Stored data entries
——

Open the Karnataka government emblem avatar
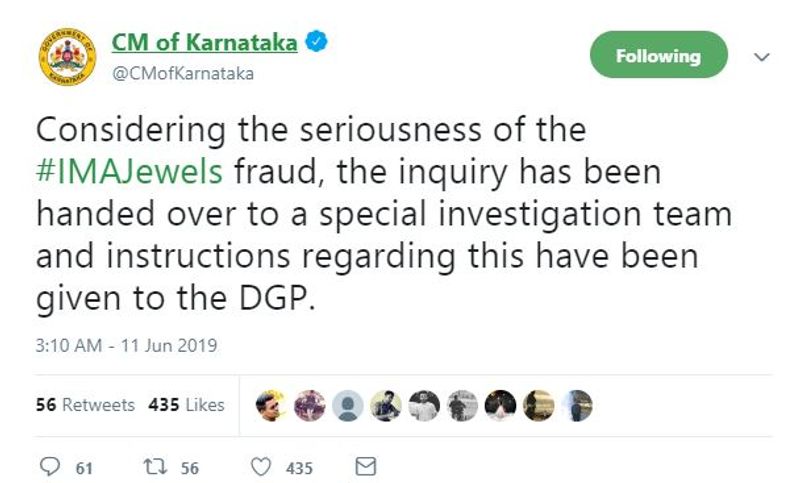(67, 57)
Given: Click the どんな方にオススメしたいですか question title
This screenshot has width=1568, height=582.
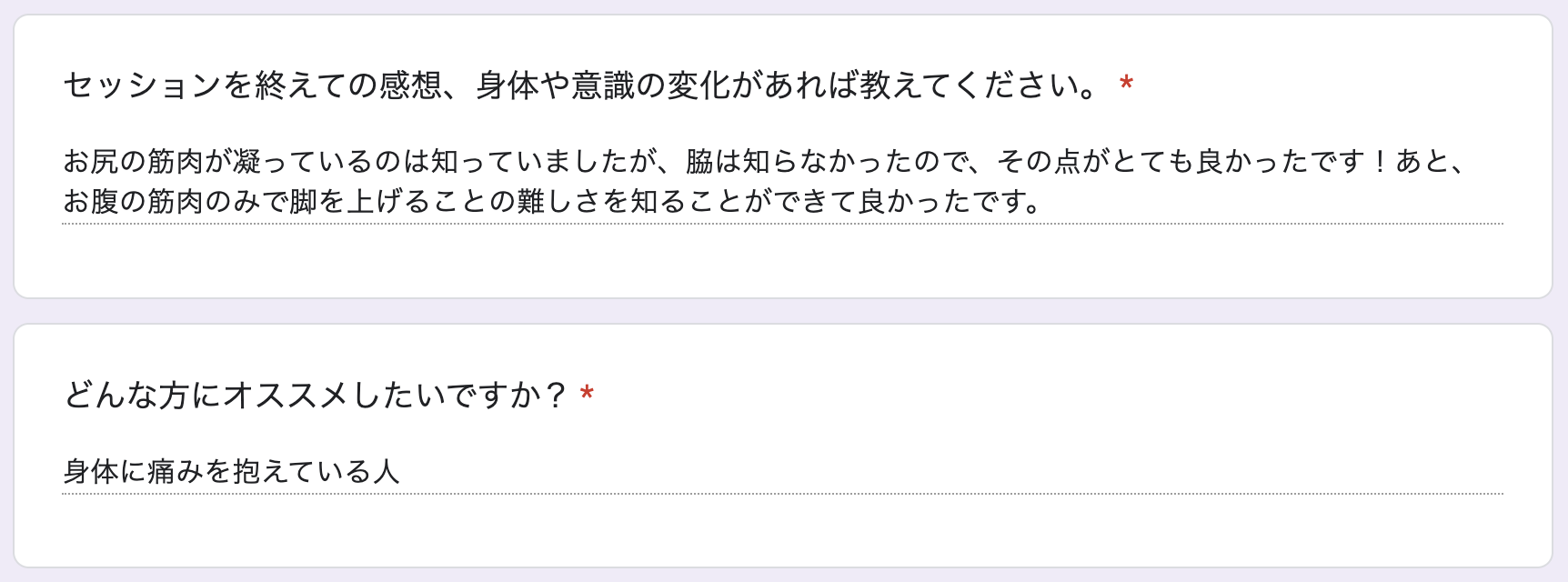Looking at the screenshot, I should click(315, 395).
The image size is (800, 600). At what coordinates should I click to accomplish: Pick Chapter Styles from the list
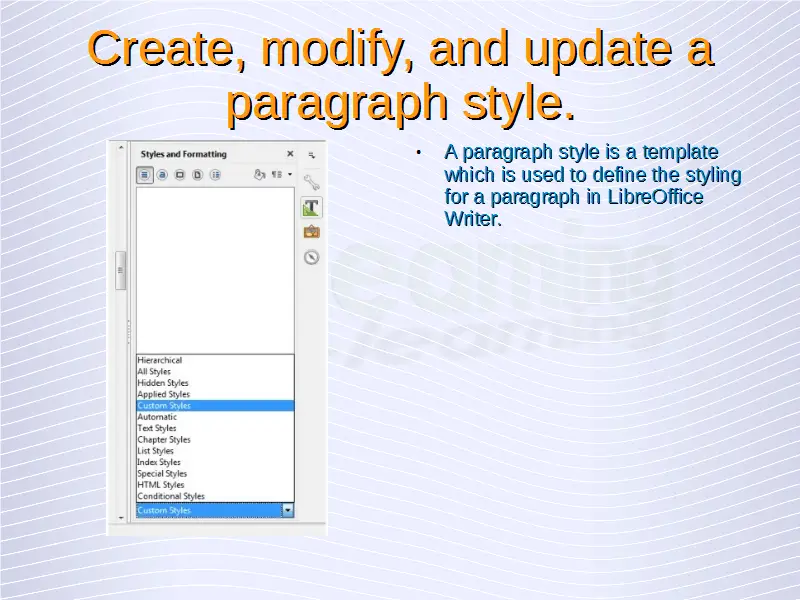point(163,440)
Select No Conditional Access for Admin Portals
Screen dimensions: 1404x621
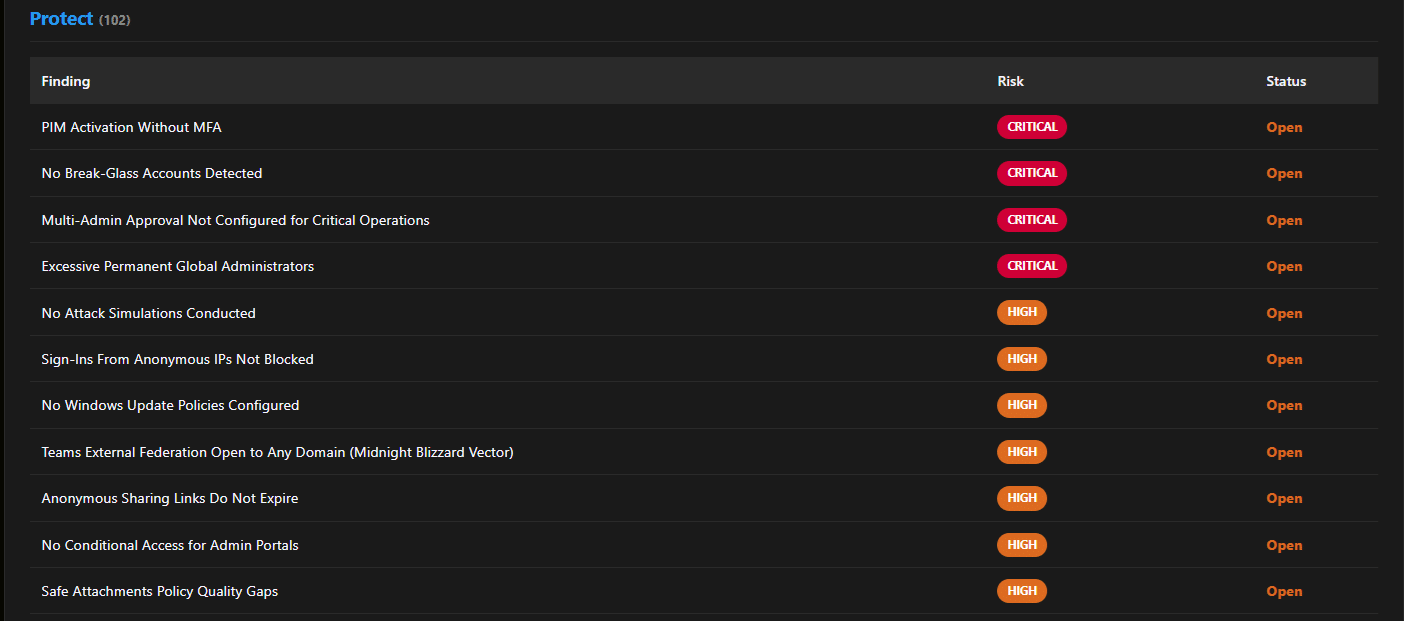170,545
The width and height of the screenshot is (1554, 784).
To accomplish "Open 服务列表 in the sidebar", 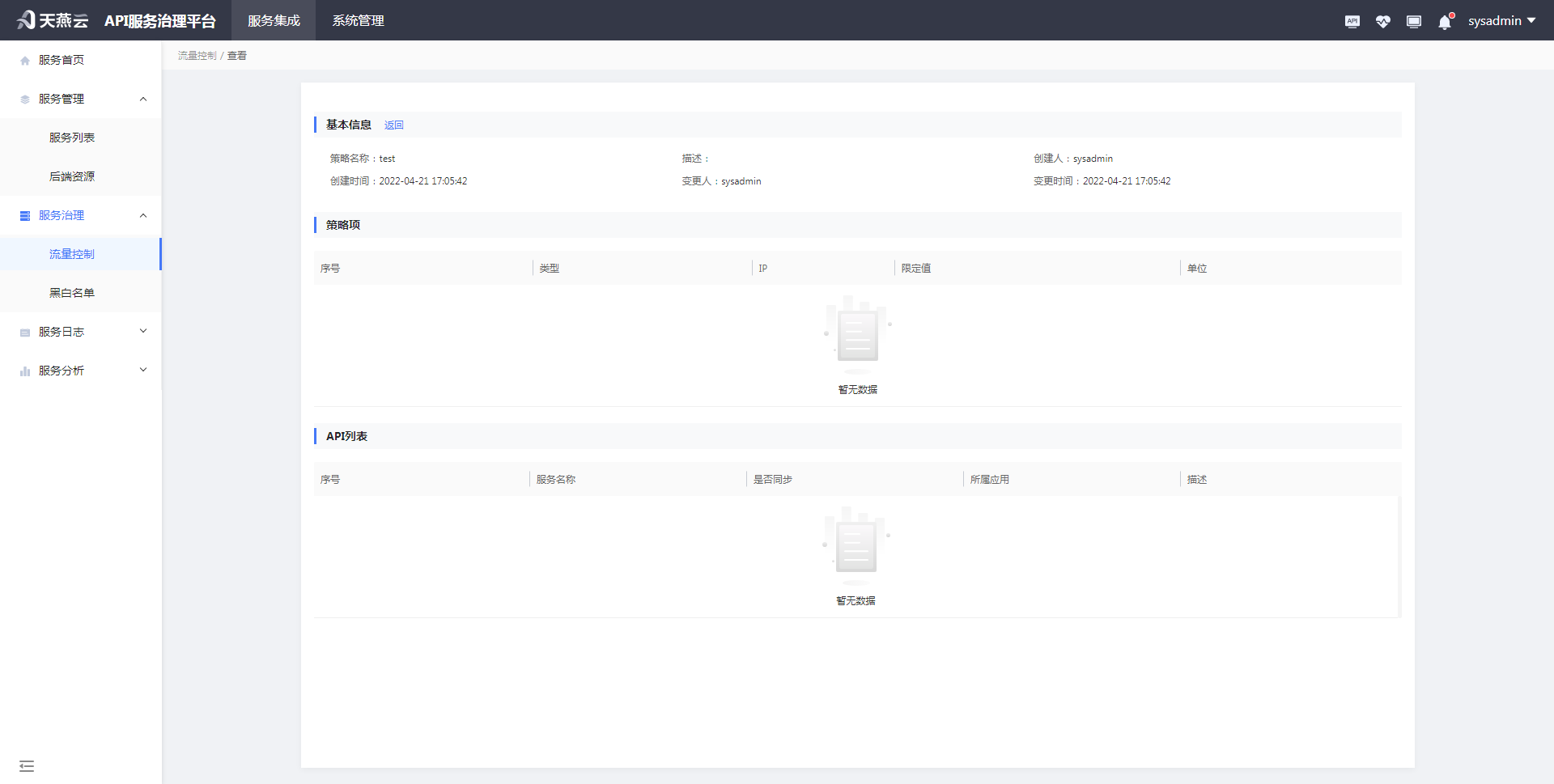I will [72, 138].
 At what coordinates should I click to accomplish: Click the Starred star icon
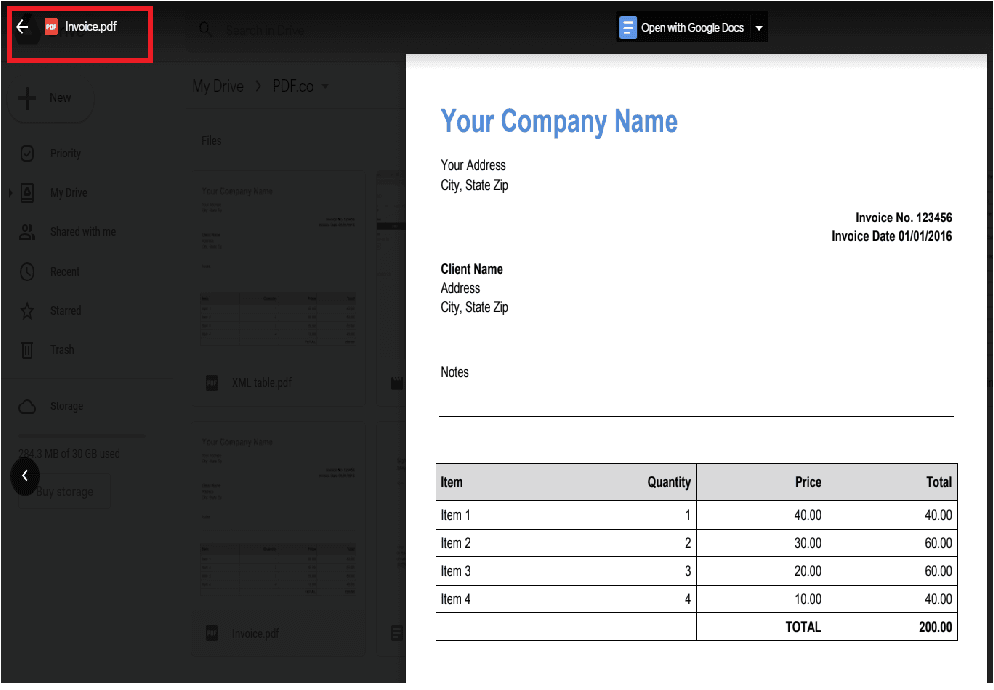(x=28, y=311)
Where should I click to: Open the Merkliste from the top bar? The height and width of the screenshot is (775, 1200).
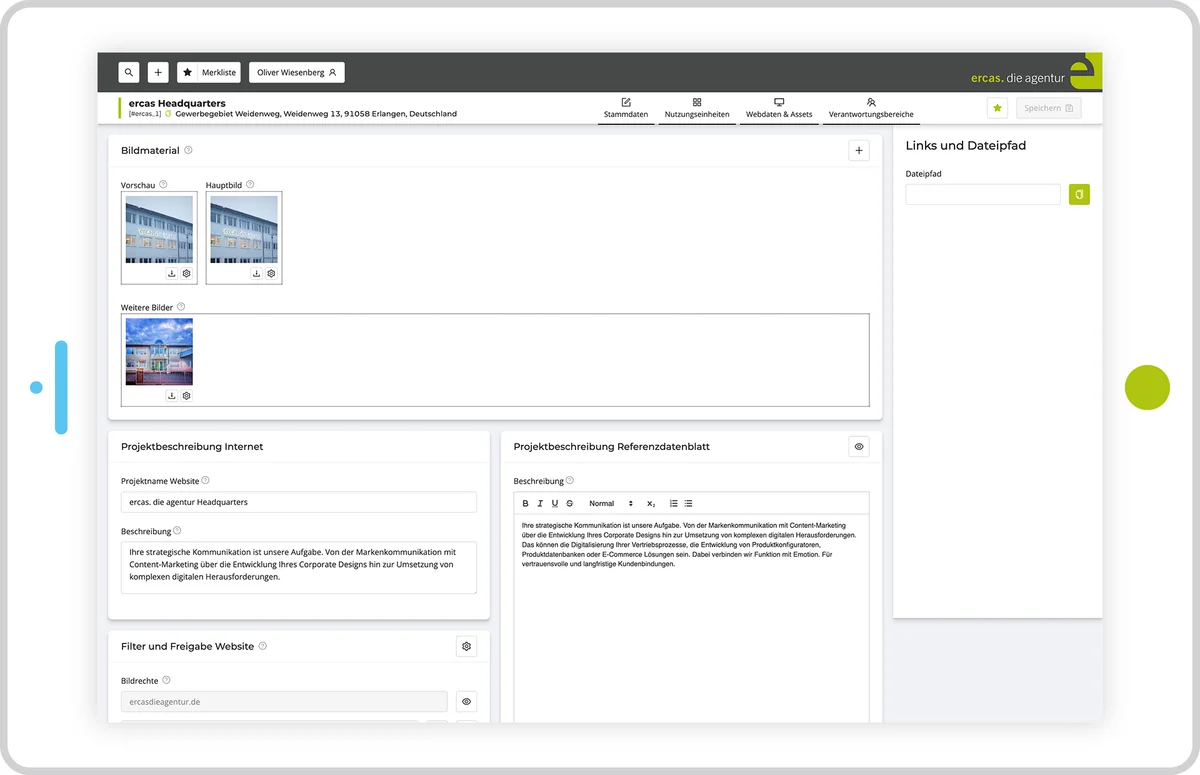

——

What you need to do
Write out again, exactly, each line from the one containing "At what coordinates should I click to accomplish: Click" through the last line of the entries, and omit every picture.

Output for this exercise
 At what coordinates should I click to accomplish: Click the Starred star icon
(x=28, y=311)
Where should I click to: Open the Merkliste from the top bar? The height and width of the screenshot is (775, 1200).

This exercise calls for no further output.